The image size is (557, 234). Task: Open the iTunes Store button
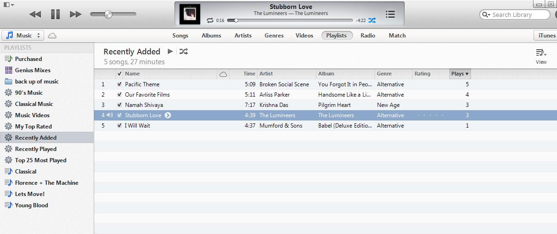coord(546,36)
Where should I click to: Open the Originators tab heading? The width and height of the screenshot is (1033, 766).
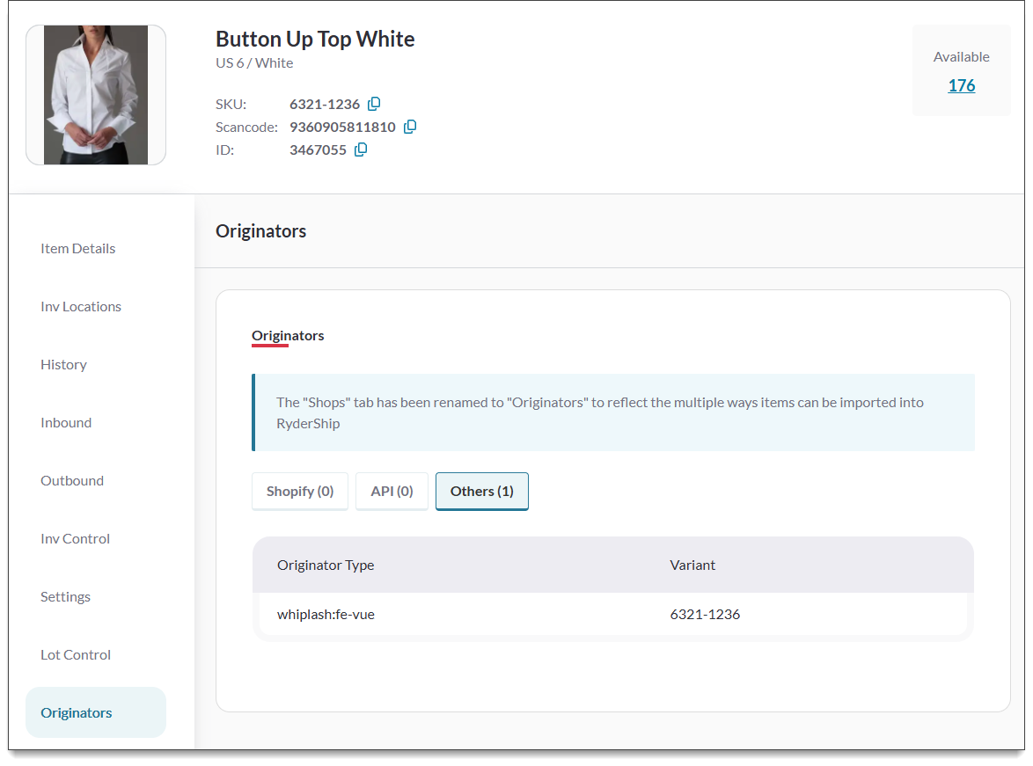[x=288, y=335]
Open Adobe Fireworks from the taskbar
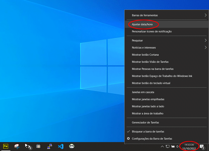The height and width of the screenshot is (151, 209). coord(5,146)
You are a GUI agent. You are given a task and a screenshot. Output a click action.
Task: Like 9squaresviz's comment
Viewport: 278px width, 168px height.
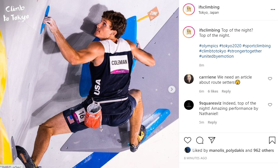tap(270, 105)
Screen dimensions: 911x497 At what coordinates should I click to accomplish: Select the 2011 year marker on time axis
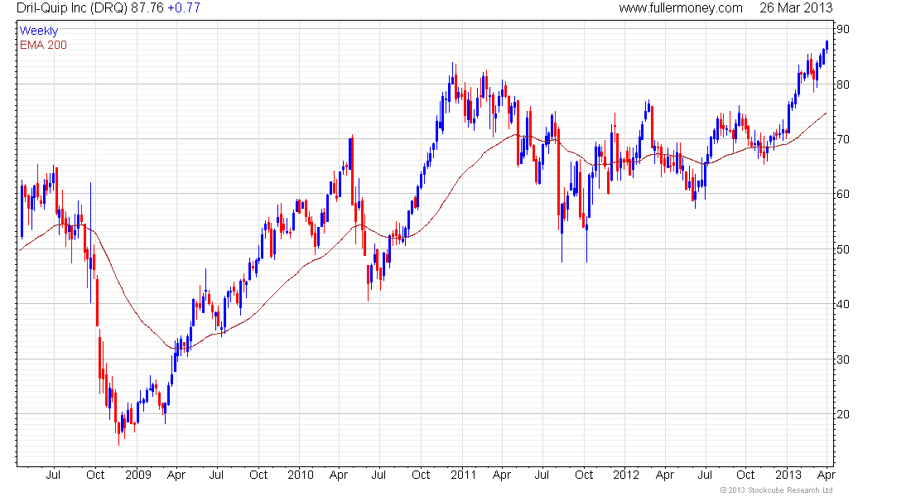click(x=463, y=475)
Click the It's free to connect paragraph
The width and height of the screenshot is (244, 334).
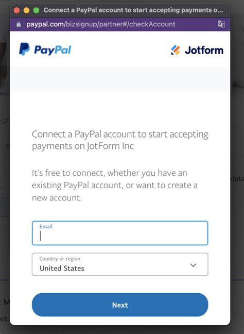tap(115, 185)
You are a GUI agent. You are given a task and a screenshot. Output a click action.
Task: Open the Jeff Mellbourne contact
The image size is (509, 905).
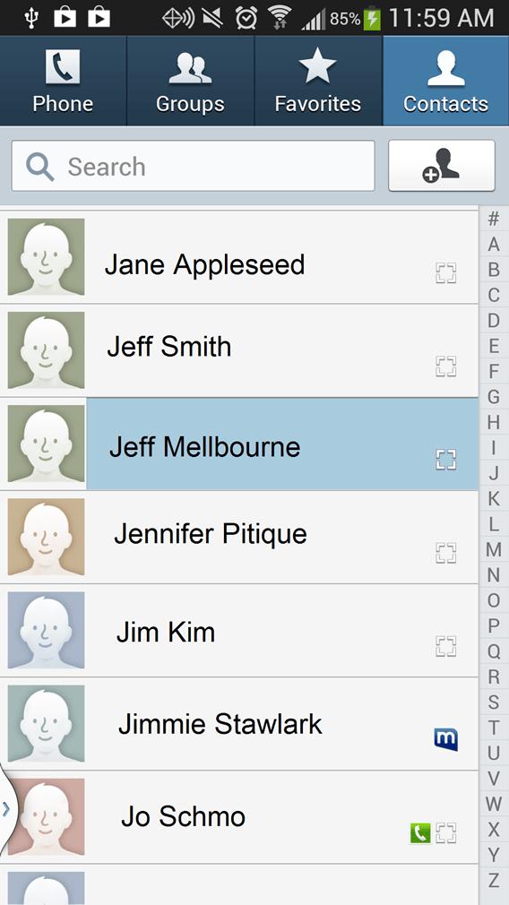tap(239, 444)
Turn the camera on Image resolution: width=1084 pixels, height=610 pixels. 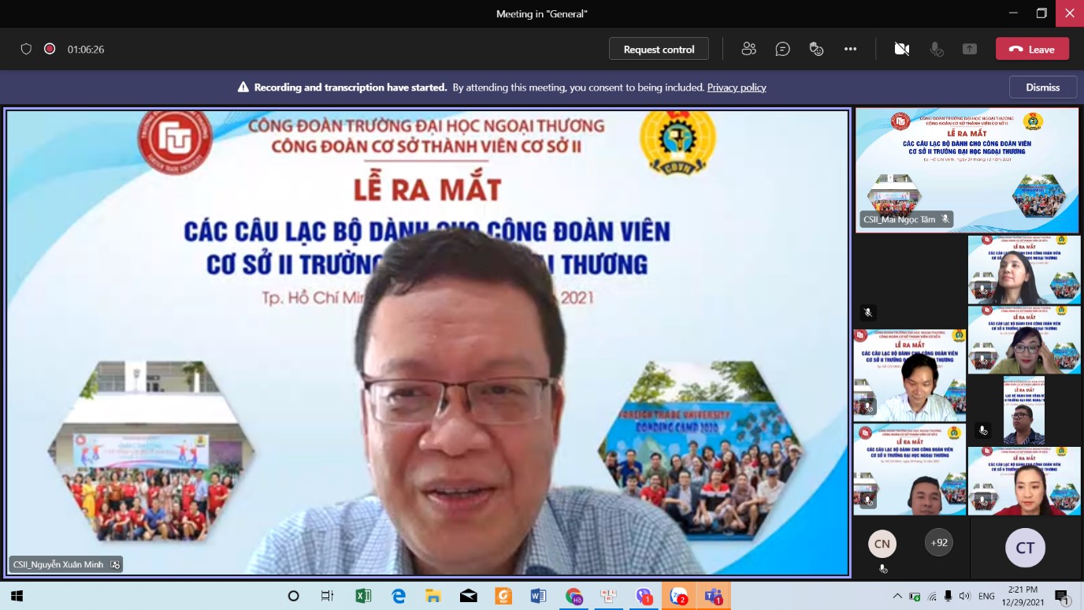coord(902,49)

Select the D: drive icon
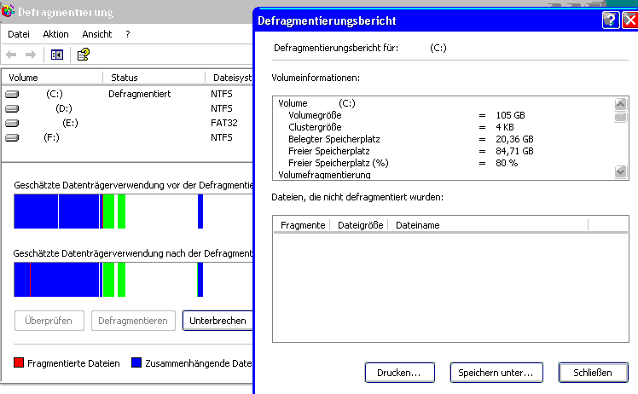coord(12,108)
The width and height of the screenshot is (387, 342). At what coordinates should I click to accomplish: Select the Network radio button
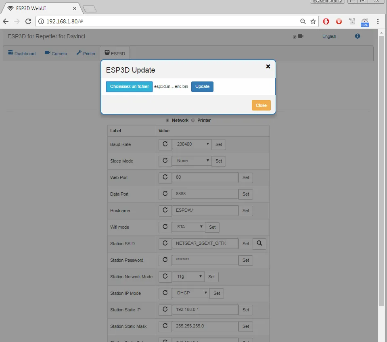[x=167, y=120]
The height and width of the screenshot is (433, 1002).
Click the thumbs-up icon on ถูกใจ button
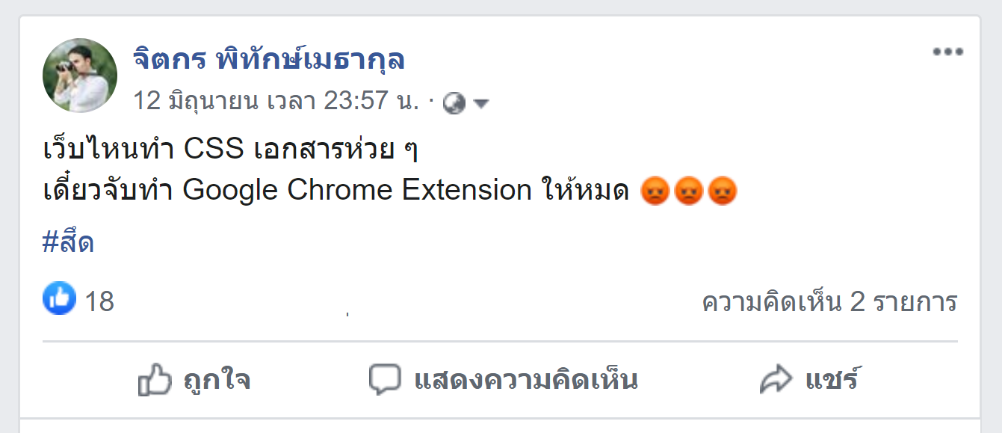pyautogui.click(x=155, y=381)
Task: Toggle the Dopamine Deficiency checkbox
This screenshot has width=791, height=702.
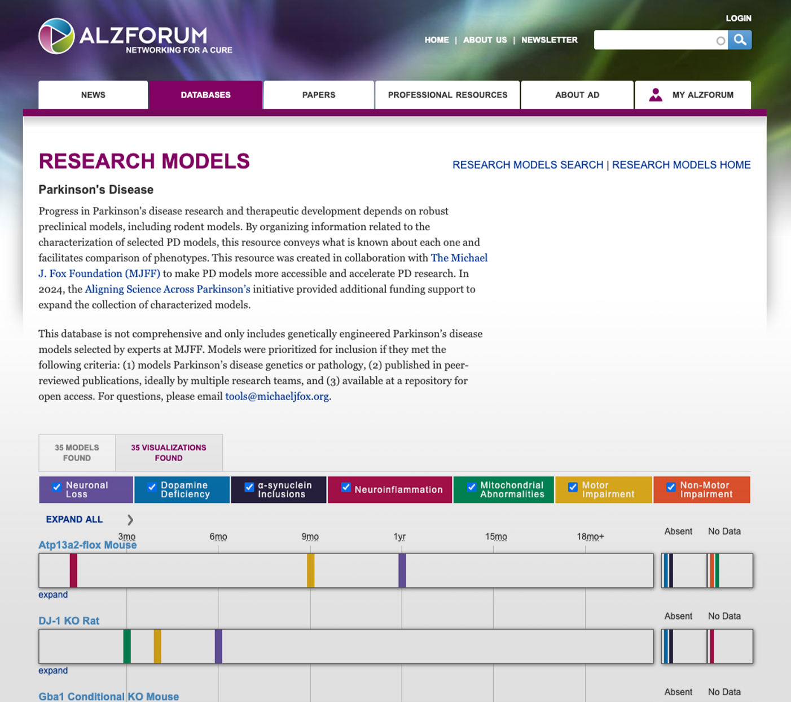Action: tap(152, 488)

□ □ □ □ □

- THE PROBLEM:
Present the part of the data that opens with the line containing "Click the It's free to connect paragraph" and closes with the line containing "tap(239, 444)" as a Markdown table with the columns Row and Content, numbering each line and skipping blank ones. Leave the pictures out of the table.

- THE SOLUTION:
| Row | Content |
|---|---|
| 1 | Click the It's free to connect paragraph |
| 2 | The width and height of the screenshot is (244, 334). |
| 3 | tap(115, 185) |
| 4 | You are a GUI agent. You are given a task and a screenshot. Output a click action. |
| 5 | Task: Open the Jeff Mellbourne contact |
| 6 | The image size is (509, 905). |
| 7 | tap(239, 444) |